Sklearn expects Data to be In Shape
Sklearn expects a 2D array
Problem Statement: Below sklearn error says it all.
ValueError: Expected 2D array, got 1D array instead: array=[2 7 8 4 1 6]. Reshape your data either using array.reshape(-1, 1) if your data has a single feature or array.reshape(1, -1) if it contains a single sample.
Let's realize the importance of getting the data into shape while building a basic sklearn linear regression model.

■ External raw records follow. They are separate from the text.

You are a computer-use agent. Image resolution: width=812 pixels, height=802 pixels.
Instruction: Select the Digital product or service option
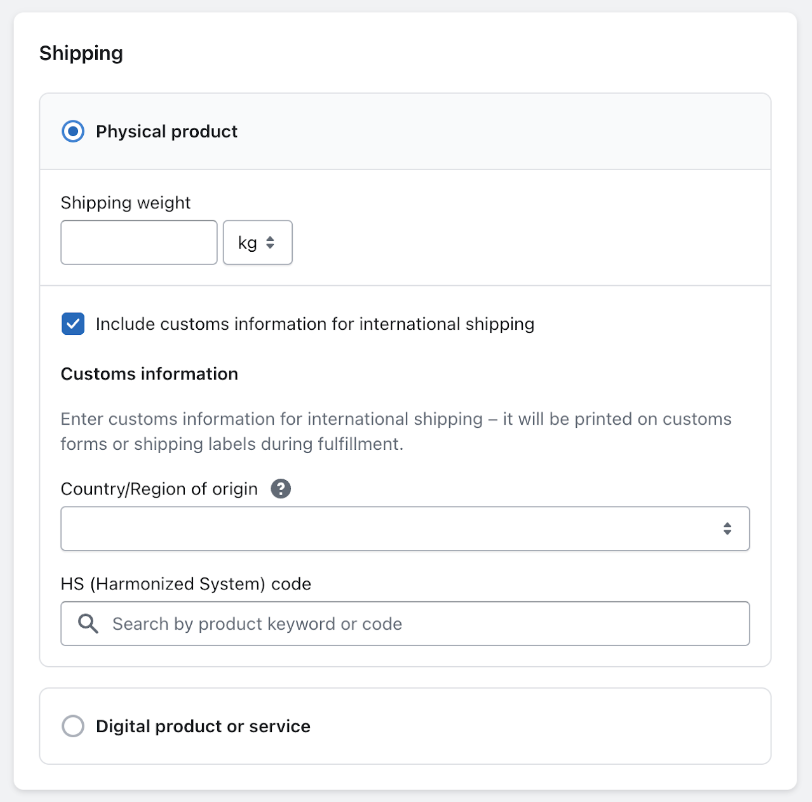pos(72,726)
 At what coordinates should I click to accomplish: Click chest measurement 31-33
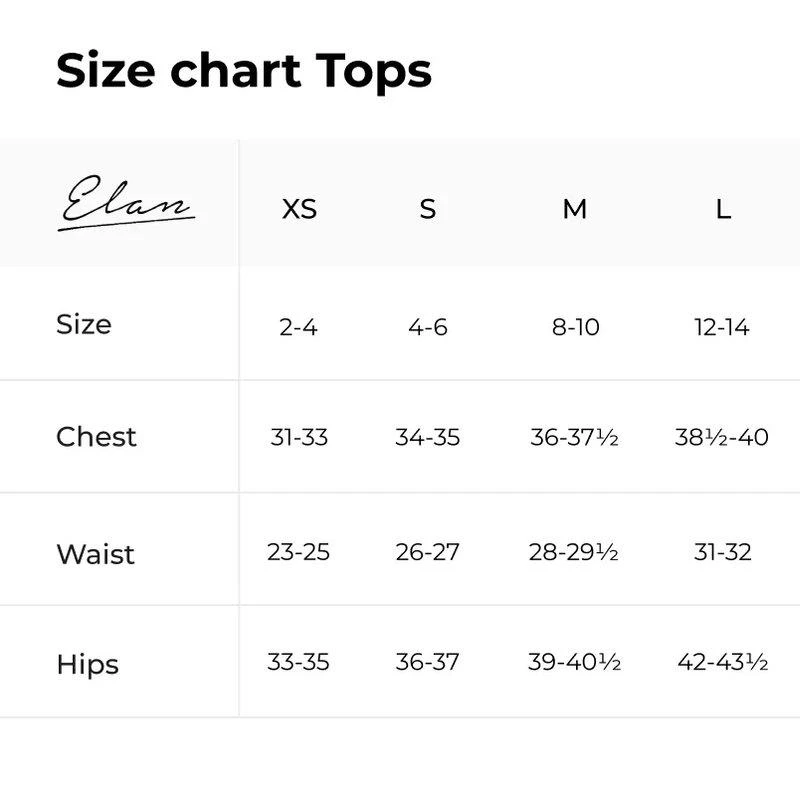point(299,437)
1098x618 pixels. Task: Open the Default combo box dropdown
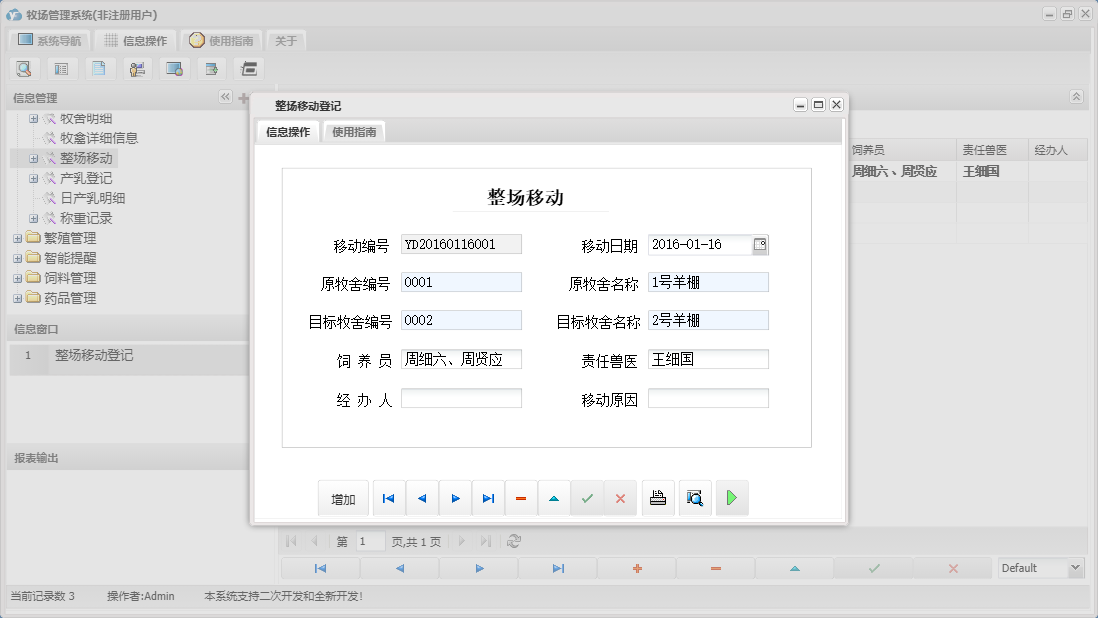pos(1077,567)
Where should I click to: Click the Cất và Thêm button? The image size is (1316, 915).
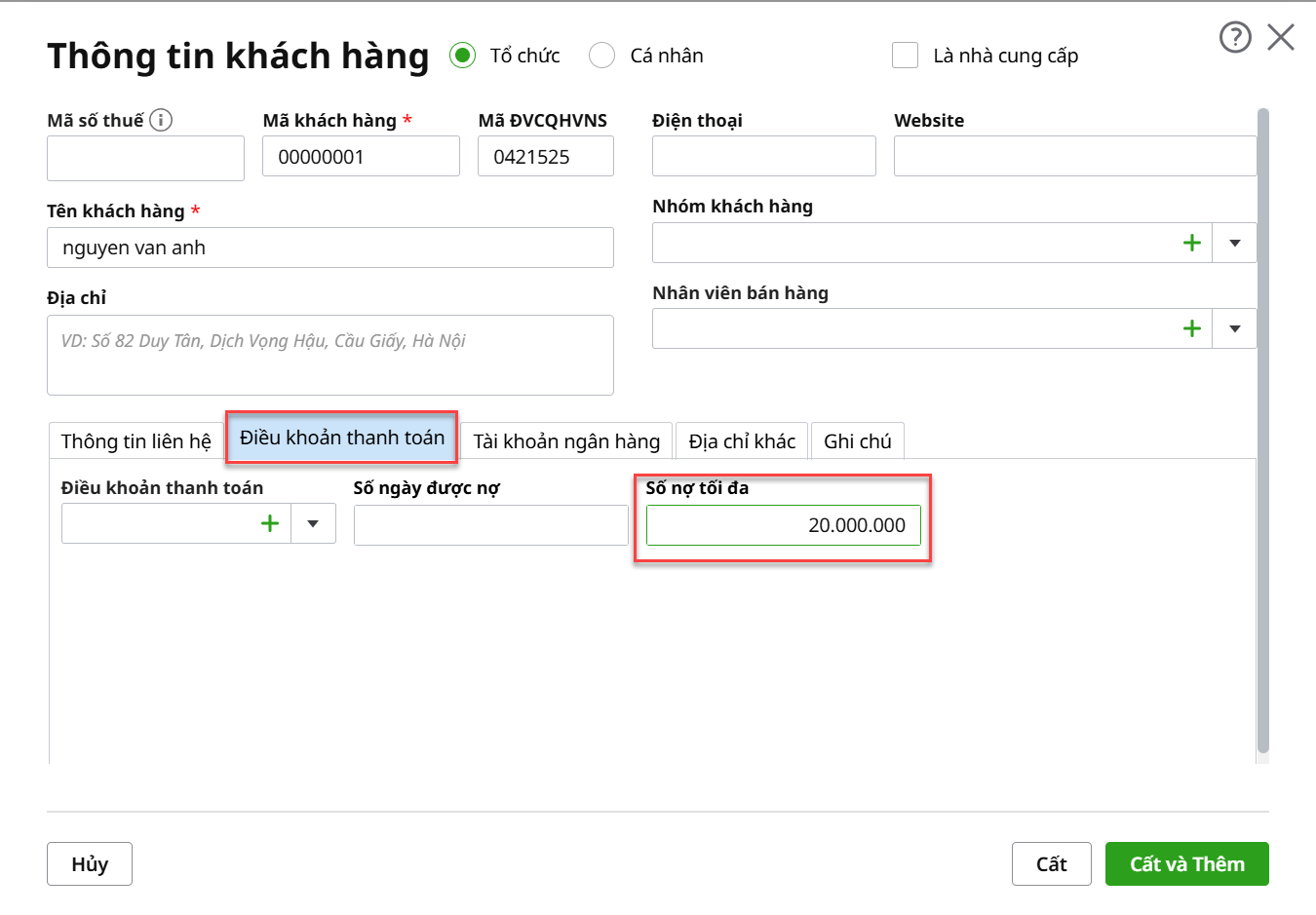[x=1186, y=864]
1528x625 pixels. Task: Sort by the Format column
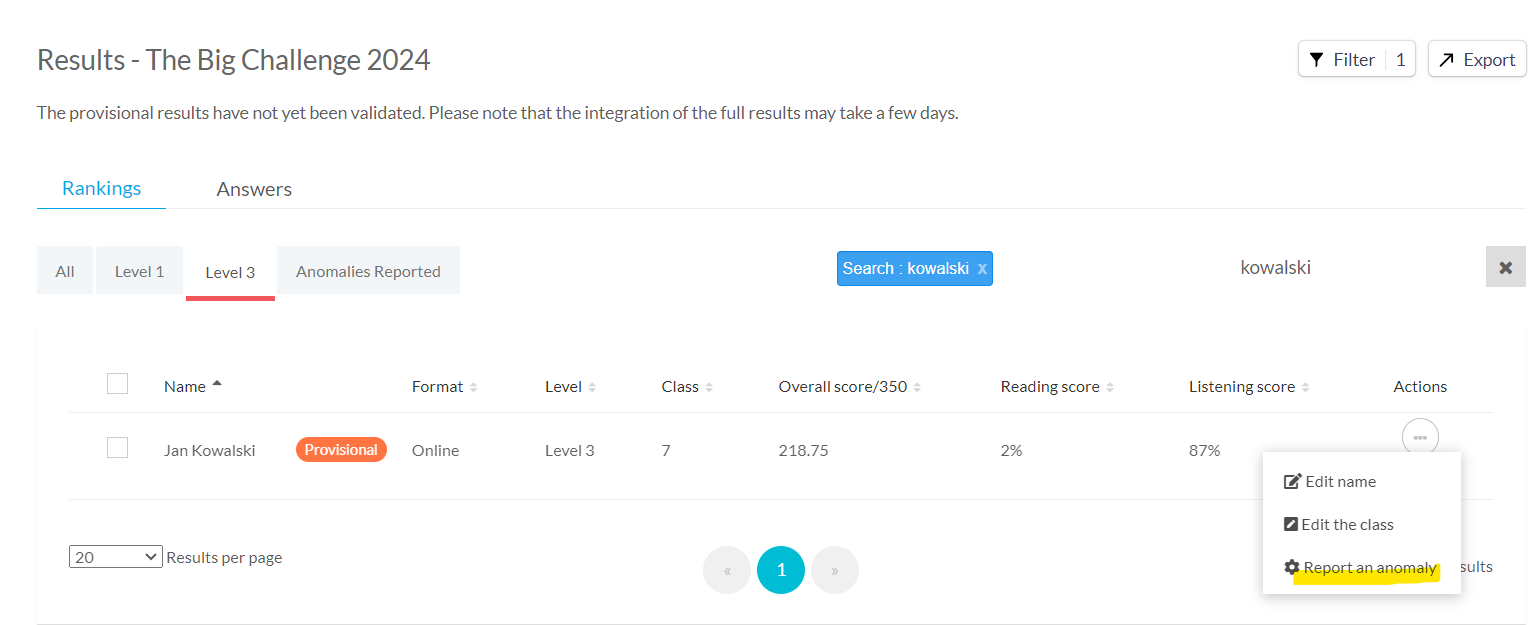pos(473,387)
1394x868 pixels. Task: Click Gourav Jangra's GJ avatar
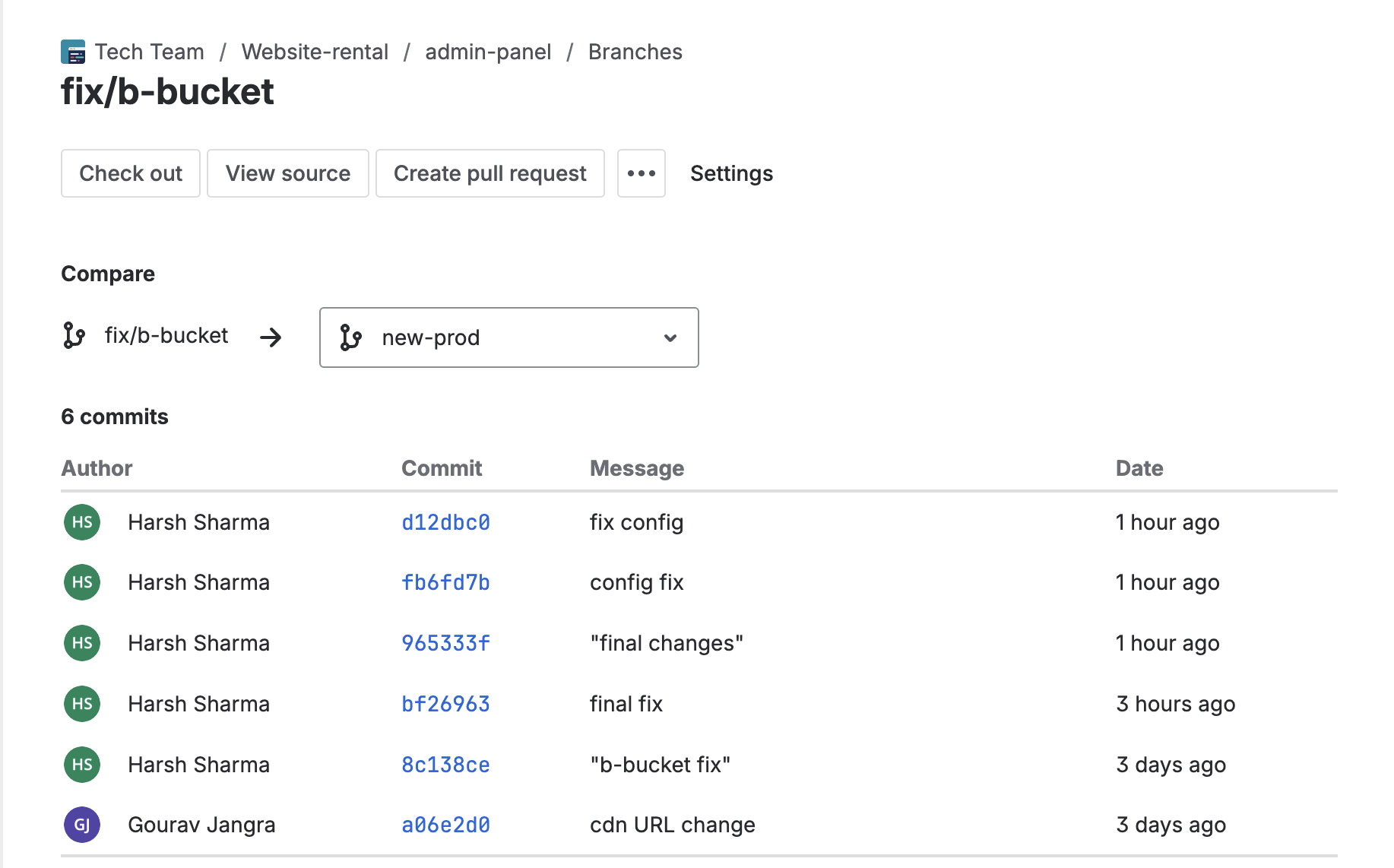[82, 825]
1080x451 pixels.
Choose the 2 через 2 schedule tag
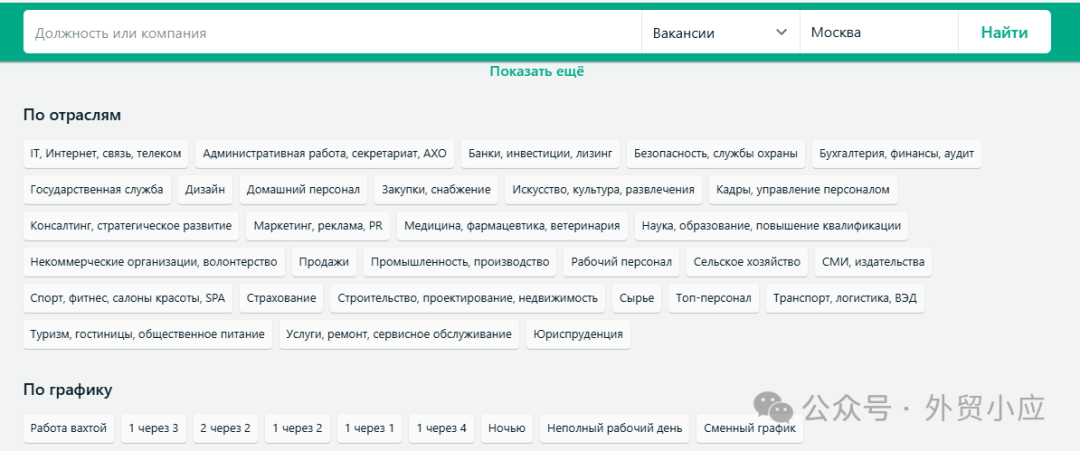(x=225, y=428)
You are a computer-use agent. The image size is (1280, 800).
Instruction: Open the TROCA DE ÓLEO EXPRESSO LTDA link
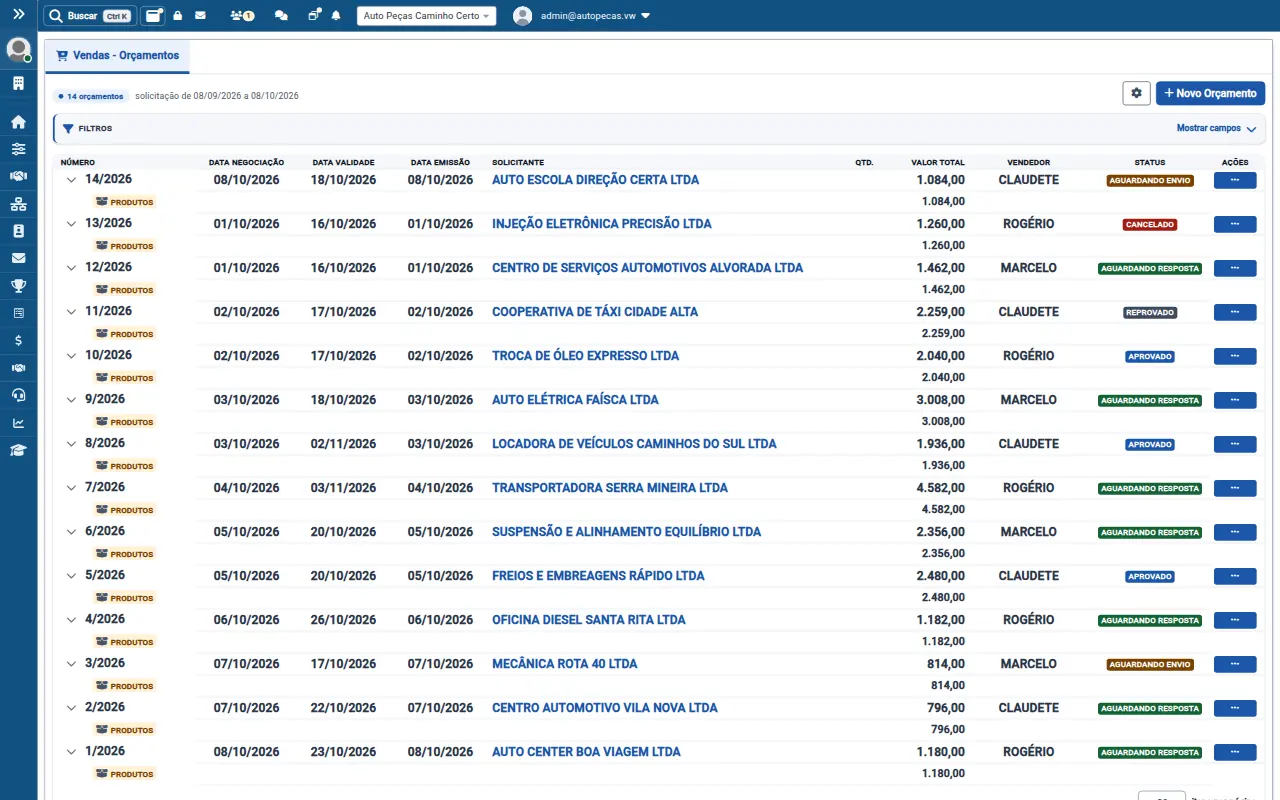point(585,356)
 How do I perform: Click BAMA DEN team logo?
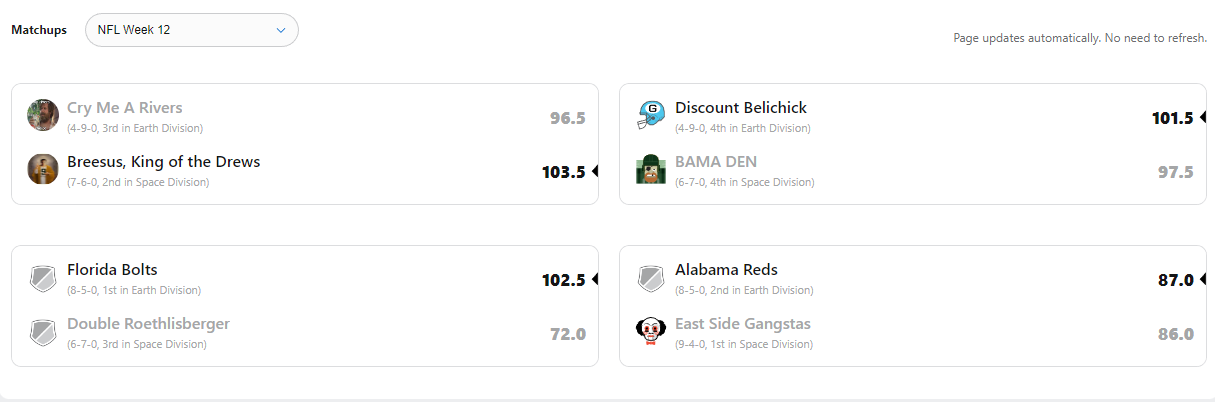click(651, 169)
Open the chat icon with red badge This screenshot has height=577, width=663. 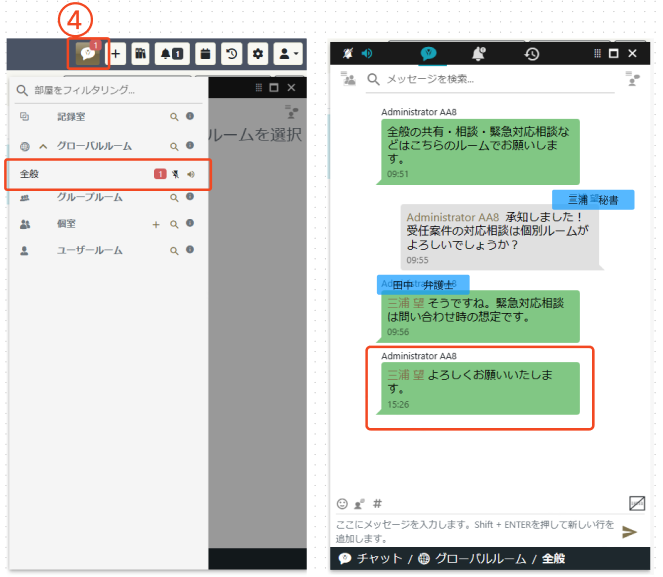coord(87,53)
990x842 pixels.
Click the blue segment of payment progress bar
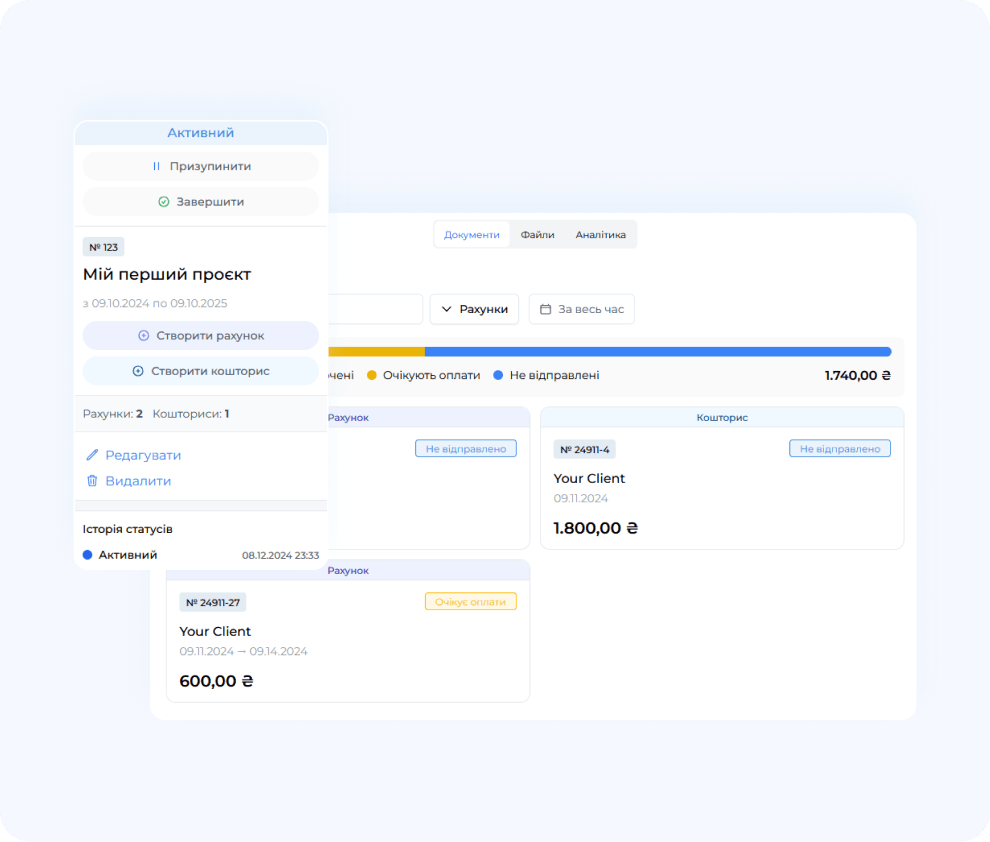657,352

Import necessary libraries,
import numpy as np
import matplotlib.pyplot as plt
import pandas as pd
from sklearn.model_selection import train_test_split
from sklearn.linear_model import LinearRegression
Create a sample data frame,
data = {'X':[1,2,3,4,5,6,7,8,9,10],
'y':[5,7,9,11,13,15,17,19,21,23]}
df = pd.DataFrame(data)
Get X, y data from the dataframe df,
X = df["X"]
y = df["y"]
Perform train test split,
X_Train, X_Test, Y_Train, Y_Test = train_test_split(X, y, test_size = 1/3, random_state = 0)
Build a basic linear regression model,
# instantiate the model with desired parameter values
lr = LinearRegression()# fit the model to the training data
lr.fit(X_Train, Y_Train)# apply the model to test data
y_pred = lr.predict(X_Test) # get coef, intercept values
print (lr.coef_)
print (lr.intercept_)
Here comes an Error!
ValueError: Expected 2D array, got 1D array instead: array=[2 7 8 4 1 6]. Reshape your data either using array.reshape(-1, 1) if your data has a single feature or array.reshape(1, -1) if it contains a single sample.
Before experiencing this error, I never knew that we need 2D array to get sklearn work. Let's debug the error. The error says it expected 2D array but got 1D array instead. The shape of X gave an output of (10,) which is clearly a 1D array.
X.shapeOutput: (10,)
We used X = df[“X”] to get the X variable. This is generating a series with a shape of (10,) without any columns. There were many ways to get a 2D array assigned to X. Let's see a few of them
#Option 1 - Reshaping to (-1,1)
X = np.array(X).reshape(-1,1)#Option 2 - Getting as a dataframe
X = df.iloc[:, :-1].values#Option 3 - Getting as a dataframe
X = df[["X"]]
Once we modify X, the remaining code runs well and gives us the output.
Food for thought: Whenever using sklearn, make sure to assign a 2D array to the predictor variable before using it in the model.